# Aim of the task
Every line of the records below that holds the word "este" belongs in the answer.

------ Stored data

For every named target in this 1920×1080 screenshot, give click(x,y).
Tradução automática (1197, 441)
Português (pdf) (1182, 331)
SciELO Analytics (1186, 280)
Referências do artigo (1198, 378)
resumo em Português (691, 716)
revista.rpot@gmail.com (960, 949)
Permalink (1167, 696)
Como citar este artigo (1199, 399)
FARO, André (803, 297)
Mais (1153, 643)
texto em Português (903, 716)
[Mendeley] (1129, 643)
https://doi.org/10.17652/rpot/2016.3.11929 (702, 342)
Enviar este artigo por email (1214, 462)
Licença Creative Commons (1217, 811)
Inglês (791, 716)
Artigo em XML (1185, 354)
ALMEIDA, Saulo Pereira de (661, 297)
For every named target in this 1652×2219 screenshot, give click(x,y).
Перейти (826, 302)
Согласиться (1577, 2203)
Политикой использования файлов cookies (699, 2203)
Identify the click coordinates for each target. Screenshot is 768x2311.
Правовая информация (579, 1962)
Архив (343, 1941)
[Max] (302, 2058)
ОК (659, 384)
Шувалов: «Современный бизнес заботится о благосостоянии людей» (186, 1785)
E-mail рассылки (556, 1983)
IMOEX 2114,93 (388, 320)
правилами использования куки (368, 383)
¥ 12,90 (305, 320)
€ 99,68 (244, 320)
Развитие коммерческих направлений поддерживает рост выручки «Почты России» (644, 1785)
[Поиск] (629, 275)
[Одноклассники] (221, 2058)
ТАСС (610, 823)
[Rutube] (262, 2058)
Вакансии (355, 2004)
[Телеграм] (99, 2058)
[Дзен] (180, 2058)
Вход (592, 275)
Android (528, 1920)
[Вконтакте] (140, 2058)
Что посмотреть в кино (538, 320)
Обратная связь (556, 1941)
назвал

------------

# Task response
Como citar este artigo (1199, 399)
Enviar este artigo por email (1214, 462)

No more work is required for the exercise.